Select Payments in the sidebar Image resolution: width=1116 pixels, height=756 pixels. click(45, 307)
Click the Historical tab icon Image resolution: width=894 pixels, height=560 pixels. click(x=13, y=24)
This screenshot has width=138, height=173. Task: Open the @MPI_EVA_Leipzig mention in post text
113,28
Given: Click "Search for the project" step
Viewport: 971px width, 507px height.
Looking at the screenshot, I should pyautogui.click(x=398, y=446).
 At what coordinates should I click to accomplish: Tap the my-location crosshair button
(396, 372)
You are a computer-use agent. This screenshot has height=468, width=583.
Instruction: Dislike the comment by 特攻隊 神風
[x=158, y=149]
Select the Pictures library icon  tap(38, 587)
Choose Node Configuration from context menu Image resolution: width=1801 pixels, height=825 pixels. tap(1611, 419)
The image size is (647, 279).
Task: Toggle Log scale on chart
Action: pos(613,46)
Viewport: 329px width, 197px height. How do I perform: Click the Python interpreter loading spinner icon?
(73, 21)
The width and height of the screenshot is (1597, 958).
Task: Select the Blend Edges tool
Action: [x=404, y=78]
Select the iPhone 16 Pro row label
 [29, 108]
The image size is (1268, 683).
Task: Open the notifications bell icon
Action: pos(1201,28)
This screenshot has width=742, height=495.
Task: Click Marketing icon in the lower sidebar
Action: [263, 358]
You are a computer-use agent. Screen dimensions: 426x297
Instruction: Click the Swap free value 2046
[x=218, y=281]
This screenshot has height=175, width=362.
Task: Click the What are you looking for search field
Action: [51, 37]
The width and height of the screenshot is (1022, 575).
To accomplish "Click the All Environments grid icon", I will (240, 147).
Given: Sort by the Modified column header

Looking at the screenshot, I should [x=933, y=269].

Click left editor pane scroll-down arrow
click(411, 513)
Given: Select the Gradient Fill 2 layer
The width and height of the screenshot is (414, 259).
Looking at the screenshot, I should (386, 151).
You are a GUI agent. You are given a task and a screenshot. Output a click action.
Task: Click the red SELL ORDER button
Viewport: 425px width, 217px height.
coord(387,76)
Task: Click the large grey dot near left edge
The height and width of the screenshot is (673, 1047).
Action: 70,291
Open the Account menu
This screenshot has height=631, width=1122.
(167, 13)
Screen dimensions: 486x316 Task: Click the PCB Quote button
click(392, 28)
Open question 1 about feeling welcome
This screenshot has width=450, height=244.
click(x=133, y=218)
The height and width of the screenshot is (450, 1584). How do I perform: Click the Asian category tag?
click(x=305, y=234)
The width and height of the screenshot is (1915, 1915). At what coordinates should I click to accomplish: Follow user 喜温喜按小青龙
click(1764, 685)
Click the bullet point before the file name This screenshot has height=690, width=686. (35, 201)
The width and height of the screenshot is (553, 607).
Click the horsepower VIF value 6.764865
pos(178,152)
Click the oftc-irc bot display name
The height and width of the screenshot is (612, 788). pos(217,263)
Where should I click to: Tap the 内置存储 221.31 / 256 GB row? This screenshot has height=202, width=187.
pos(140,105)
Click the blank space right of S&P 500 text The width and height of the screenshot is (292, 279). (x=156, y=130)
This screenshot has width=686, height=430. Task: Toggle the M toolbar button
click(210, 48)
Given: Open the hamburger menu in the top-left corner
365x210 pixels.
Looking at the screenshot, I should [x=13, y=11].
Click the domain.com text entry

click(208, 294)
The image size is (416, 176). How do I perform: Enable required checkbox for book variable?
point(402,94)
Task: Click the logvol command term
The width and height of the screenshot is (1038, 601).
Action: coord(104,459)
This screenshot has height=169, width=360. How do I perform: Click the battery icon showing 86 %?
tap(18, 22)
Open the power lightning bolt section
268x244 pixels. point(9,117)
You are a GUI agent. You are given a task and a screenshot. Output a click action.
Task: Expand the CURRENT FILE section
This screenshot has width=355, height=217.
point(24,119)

What you are asked to do
Return the entries above exactly, each one complete.

Exercise result
Select Payments in the sidebar Image resolution: width=1116 pixels, height=756 pixels. click(45, 307)
Click the Historical tab icon Image resolution: width=894 pixels, height=560 pixels. click(x=13, y=24)
This screenshot has width=138, height=173. Task: Open the @MPI_EVA_Leipzig mention in post text
113,28
Given: Click "Search for the project" step
Viewport: 971px width, 507px height.
Looking at the screenshot, I should pyautogui.click(x=398, y=446).
 At what coordinates should I click to accomplish: Tap the my-location crosshair button
(396, 372)
You are a computer-use agent. This screenshot has height=468, width=583.
Instruction: Dislike the comment by 特攻隊 神風
[x=158, y=149]
Select the Pictures library icon  tap(38, 587)
Choose Node Configuration from context menu Image resolution: width=1801 pixels, height=825 pixels. tap(1611, 419)
The image size is (647, 279).
Task: Toggle Log scale on chart
Action: pos(613,46)
Viewport: 329px width, 197px height. How do I perform: Click the Python interpreter loading spinner icon?
(73, 21)
The width and height of the screenshot is (1597, 958).
Task: Select the Blend Edges tool
Action: [x=404, y=78]
Select the iPhone 16 Pro row label
 [29, 108]
The image size is (1268, 683).
Task: Open the notifications bell icon
Action: pos(1201,28)
This screenshot has width=742, height=495.
Task: Click Marketing icon in the lower sidebar
Action: [263, 358]
You are a computer-use agent. Screen dimensions: 426x297
Instruction: Click the Swap free value 2046
[x=218, y=281]
This screenshot has height=175, width=362.
Task: Click the What are you looking for search field
Action: [51, 37]
The width and height of the screenshot is (1022, 575).
To accomplish "Click the All Environments grid icon", I will (240, 147).
Given: Sort by the Modified column header

Looking at the screenshot, I should [x=933, y=269].

Click left editor pane scroll-down arrow
click(411, 513)
Given: Select the Gradient Fill 2 layer
The width and height of the screenshot is (414, 259).
Looking at the screenshot, I should (386, 151).
You are a GUI agent. You are given a task and a screenshot. Output a click action.
Task: Click the red SELL ORDER button
Viewport: 425px width, 217px height.
coord(387,76)
Task: Click the large grey dot near left edge
The height and width of the screenshot is (673, 1047).
Action: 70,291
Open the Account menu
This screenshot has height=631, width=1122.
(167, 13)
Screen dimensions: 486x316 Task: Click the PCB Quote button
click(392, 28)
Open question 1 about feeling welcome
This screenshot has width=450, height=244.
click(x=133, y=218)
The height and width of the screenshot is (450, 1584). How do I perform: Click the Asian category tag?
click(x=305, y=234)
The width and height of the screenshot is (1915, 1915). At what coordinates should I click to accomplish: Follow user 喜温喜按小青龙
click(1764, 685)
Click the bullet point before the file name This screenshot has height=690, width=686. (35, 201)
The width and height of the screenshot is (553, 607).
Click the horsepower VIF value 6.764865
pos(178,152)
Click the oftc-irc bot display name
The height and width of the screenshot is (612, 788). pos(217,263)
Where should I click to: Tap the 内置存储 221.31 / 256 GB row? This screenshot has height=202, width=187.
pos(140,105)
Click the blank space right of S&P 500 text The width and height of the screenshot is (292, 279). (x=156, y=130)
This screenshot has width=686, height=430. Task: Toggle the M toolbar button
click(210, 48)
Given: Open the hamburger menu in the top-left corner
365x210 pixels.
Looking at the screenshot, I should [x=13, y=11].
Click the domain.com text entry

click(208, 294)
The image size is (416, 176). How do I perform: Enable required checkbox for book variable?
point(402,94)
Task: Click the logvol command term
The width and height of the screenshot is (1038, 601).
Action: coord(104,459)
This screenshot has height=169, width=360. How do I perform: Click the battery icon showing 86 %?
tap(18, 22)
Open the power lightning bolt section
268x244 pixels. point(9,117)
You are a GUI agent. You are given a task and a screenshot. Output a click action.
Task: Expand the CURRENT FILE section
This screenshot has width=355, height=217.
point(24,119)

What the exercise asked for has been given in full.